▶ [Daftar Tugas]:
1) Menurut kisah Nabi Ibrahim dan Ismail, berapa usia Nabi Ibrahim ketika ia belum juga memiliki keturunan?
2) Lanjutkan kisah Nabi Ibrahim dan Ismail mulai dari kalimat sesudah kalimat terakhirnya.

▶ [Potongan Dokumen]:
━━━━━━━━━━━━━━━━━━━━━━━━━━━━━━

Minggu, 26 Juli 2020

Dialog Mengharukan Nabi Ibrahim dan Ismail di Peristiwa Qurban

Perayaan Idul Adha yang disambut sukacita oleh umat Islam, ternyata menyimpan kisah yang sangat fenomenal, mengharukan, sekaligus menginspirasi.
Idul Adha adalah hari untuk mengenang ujian maha berat yang dialami oleh seorang hamba Allah, yaitu Nabi Ibrahim As. Demi mematuhi perintah Allah Swt beliau harus rela mengorbankan (menyembelih) anak kandung yang sangat dicintainya.
Dengan perintah itu sesungguhnya Allah hendak menguji, apakah kecintaan Ibrahim kepada anaknya telah melampoi kecintaannya kepada Allah Ta’ala.
Peristiwa pengorbanan Nabi Ibrahim itu merupakan asal mula dari ritual ibadah haji dan qurban bagi umat Islam.
Kecintaan Nabi Ibrahim kepada Ismail
Nabi Ibrahim yang telah berusia 86 tahun belum juga memiliki keturunan setelah bertahun-tahun menikah dengan Siti Sarah. Sarah kemudian mempersilakan suaminya untuk menikah dengan Siti Hajar, yang merupakan pembantu di keluarga Ibrahim.
Dari pernikahannya dengan Siti Hajar, Nabi Ibrahim segera dikaruniai seorang putra yang kemudian diberi nama Ismail. Kebahagiaan luar biasa dirasakan oleh Nabi Ibrahim dengan hadirnya Ismail sebagai seorang anak yang telah lama dinantikan di tengah-tengah kehidupan keluarganya. Maka wajarlah bila Nabi Ibrahim begitu sangat menyayangi Ismail, apalagi anaknya itu tumbuh dengan sehat, cerdas, dan tampan.
Ismailpun demikian, ia menikmati masa kanak-kanaknya dengan kasih sayang yang begitu besar dari ayahnya. Sehingga Ismail begitu menyita perhatian dan cinta dari Nabi Ibrahim.
Namun ketika Ismail telah mencapai usia baligh, sekitar berumur 11 tahun Ibrahim mendapat perintah dari Allah untuk menyembelih Ismail, seorang anak yang sangat dicintainya itu.  Perintah itu merupakan ujian yang sangat berat bagi seorang manusia.

━━━━━━━━━━━━━━━━━━━━━━━━━━━━━━

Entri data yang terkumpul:

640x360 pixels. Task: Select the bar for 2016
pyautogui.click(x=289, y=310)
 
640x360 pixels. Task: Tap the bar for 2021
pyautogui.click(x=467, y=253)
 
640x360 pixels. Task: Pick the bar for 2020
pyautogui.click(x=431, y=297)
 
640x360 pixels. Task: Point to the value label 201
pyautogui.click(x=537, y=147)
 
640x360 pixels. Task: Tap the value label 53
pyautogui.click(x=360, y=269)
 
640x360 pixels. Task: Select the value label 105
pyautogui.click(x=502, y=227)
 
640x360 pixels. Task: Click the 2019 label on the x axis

━━━━━━━━━━━━━━━━━━━━━━━━━━━━━━

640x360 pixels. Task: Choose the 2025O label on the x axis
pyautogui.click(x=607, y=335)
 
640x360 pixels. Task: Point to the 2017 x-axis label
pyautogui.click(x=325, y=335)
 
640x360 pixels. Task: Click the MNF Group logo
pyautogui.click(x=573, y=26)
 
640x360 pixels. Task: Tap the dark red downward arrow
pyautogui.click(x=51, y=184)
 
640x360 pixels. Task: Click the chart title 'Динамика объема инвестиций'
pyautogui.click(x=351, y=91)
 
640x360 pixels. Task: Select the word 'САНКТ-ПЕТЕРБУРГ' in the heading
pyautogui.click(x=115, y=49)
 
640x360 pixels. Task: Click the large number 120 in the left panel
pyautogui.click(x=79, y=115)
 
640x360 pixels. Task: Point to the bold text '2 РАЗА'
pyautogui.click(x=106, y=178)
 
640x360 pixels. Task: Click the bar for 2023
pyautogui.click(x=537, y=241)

━━━━━━━━━━━━━━━━━━━━━━━━━━━━━━

▶ [Jawaban]:
1) 86 tahun.

2)
Perintah Menyembelih Ismail Melalui Mimpi
Bermula dari perintah Allah kepada Nabi Ibrahim untuk melakukan perjalanan dari Mekah menuju Arafah dengan membawa serta keluarganya, Siti Hajar dan Ismail (putra tercintanya).
Di tengah perjalanan, tepatnya di Mina mereka istirahat untuk bermalam dengan membuka tenda.  Pada malam itu (8 Dzulhijah) Ibrahim bermimpi dengan sangat jelas, ia menyembelih Ismail, anaknya. Segera ia tergeragab bangun dari tidurnya, dan termenung memikirkan makna mimpi yang terlihat sangat jelas itu. Sampai pagi datang ia tidak mampu memejamkan kembali karena galau. Ia meragukan mimpi itu sebagai perintah Allah.
Keesokan harinya mereka meneruskan perjalanannya menuju Arafah.  Ibrahim tidak bercerita apapun kepada anak dan istrinya tentang mimpinya semalam. Karena ia sendiri masih tidak tahu dan ragu-ragu tentang takwil mimpi tersebut. Apakah itu sekedar kembang tidur, godaan setan, atau perintah Allah.
Mereka sampai di padang Arafah sore hari menjelang malam. Arafah adalah lokasi tujuan sebagaimana perintah Allah kepada Nabi Ibrahim. Disanalah Ibrahim membuka tenda untuk bermalam guna melakukan tafakur, yaitu merenung dan berkomunikasi dengan Allah.
Pada malam itu pula (9 Dzulhijah) di padang Arafah, saat Ibrahim tidur ia kembali bermimpi.  Mimpi keduanya itu sama persis dengan mimpi pertama saat di Mina yaitu menyembelih putranya, Ismail. 
Nabi Ibrahim tergeragab kembali, ia terbangun dari tidurnya. Dan seperti malam sebelumnya, ia kembali tidak bisa memejamkan matanya sampai pagi. Mimpi itu membuat keraguannya akan perintah Allah mulai luntur.
Tak kuat rasanya ia memendam sendirian. Ingin diceritakannya kepada anak istrinya beban yang berat menghimpit itu. Tetapi ia menahan diri sampai siang datang. Dalam kegundahan itu, Ibrahim memutuskan untuk tidak menceritakan dulu kepada mereka, melainkan akan terlebih dahulu mohon petunjuk kepada Allah.
Ibrahimpun menghentikan segala aktivitasnya. Ia bertafakur di dalam tenda untuk memohon petunjuk kepada Allah Swt.  Nabi Ibrahim berdzikir, dan berdoa sepanjang siang hari hingga sore, menjelang matahari tenggelam.  Aktivitas ini kemudian dikenal dengan istilah wukuf, yaitu salah satu rukun pada ritual ibadah haji.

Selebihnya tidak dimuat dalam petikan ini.